Stored records:
-=-=-=-=-
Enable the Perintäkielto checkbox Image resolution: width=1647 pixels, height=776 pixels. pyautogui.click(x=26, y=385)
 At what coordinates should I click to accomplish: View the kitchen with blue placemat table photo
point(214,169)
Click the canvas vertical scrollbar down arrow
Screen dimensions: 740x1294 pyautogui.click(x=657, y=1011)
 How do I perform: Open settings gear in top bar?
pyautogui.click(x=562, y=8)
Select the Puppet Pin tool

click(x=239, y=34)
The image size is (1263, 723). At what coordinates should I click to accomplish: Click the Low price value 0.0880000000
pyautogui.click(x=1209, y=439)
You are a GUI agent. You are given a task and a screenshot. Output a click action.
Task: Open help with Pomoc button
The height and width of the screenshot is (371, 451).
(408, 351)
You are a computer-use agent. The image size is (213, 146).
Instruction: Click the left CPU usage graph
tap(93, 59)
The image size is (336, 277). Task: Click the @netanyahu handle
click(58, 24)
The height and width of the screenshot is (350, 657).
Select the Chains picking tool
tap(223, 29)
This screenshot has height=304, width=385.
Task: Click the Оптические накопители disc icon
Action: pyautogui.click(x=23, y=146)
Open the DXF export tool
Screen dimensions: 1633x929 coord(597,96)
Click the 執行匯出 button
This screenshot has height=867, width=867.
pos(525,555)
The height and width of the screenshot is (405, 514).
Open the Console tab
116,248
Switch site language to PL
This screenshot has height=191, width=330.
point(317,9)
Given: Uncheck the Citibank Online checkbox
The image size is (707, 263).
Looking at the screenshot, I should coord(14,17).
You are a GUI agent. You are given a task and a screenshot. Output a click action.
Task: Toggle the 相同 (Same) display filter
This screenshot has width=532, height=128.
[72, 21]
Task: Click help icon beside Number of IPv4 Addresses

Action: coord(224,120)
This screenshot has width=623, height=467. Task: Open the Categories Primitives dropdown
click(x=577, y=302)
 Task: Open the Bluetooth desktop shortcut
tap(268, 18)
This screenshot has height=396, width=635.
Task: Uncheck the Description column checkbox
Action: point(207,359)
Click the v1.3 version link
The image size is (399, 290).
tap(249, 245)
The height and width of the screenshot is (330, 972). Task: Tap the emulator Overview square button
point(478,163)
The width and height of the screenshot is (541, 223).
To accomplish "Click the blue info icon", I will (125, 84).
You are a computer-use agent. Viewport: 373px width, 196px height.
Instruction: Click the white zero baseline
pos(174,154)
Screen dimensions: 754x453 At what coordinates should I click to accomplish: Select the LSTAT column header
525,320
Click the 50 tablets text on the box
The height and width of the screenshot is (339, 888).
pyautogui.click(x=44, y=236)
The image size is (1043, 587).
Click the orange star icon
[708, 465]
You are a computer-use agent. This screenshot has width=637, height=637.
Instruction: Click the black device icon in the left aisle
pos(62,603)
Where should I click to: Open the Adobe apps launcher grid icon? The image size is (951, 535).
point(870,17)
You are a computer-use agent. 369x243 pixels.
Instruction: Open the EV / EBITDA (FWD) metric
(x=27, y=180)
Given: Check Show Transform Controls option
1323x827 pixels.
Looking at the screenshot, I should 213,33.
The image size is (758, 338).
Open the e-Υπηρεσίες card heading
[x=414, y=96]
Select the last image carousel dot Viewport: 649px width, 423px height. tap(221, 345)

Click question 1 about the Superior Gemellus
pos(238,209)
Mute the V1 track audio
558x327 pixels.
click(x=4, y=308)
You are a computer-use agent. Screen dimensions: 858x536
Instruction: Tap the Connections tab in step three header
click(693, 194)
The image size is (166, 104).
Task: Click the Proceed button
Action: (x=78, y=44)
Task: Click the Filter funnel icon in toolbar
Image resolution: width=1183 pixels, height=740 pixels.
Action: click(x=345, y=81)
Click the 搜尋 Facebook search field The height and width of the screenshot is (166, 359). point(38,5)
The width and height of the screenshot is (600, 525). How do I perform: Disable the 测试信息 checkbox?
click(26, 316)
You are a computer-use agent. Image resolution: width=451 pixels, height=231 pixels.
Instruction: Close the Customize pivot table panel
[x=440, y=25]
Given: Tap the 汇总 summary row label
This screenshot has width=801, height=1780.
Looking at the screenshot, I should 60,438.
-=-=-=-=-
» Task to carry out
Reproduce, exactly as they stand in the data above, the lines from the one that holds "This screenshot has height=867, width=867." to the one that holds "Task: Toggle the 相同 (Same) display filter", inclusive.

» Answer to the exercise
This screenshot has height=867, width=867.
pos(525,555)
The height and width of the screenshot is (405, 514).
Open the Console tab
116,248
Switch site language to PL
This screenshot has height=191, width=330.
point(317,9)
Given: Uncheck the Citibank Online checkbox
The image size is (707, 263).
Looking at the screenshot, I should coord(14,17).
You are a GUI agent. You are given a task and a screenshot. Output a click action.
Task: Toggle the 相同 (Same) display filter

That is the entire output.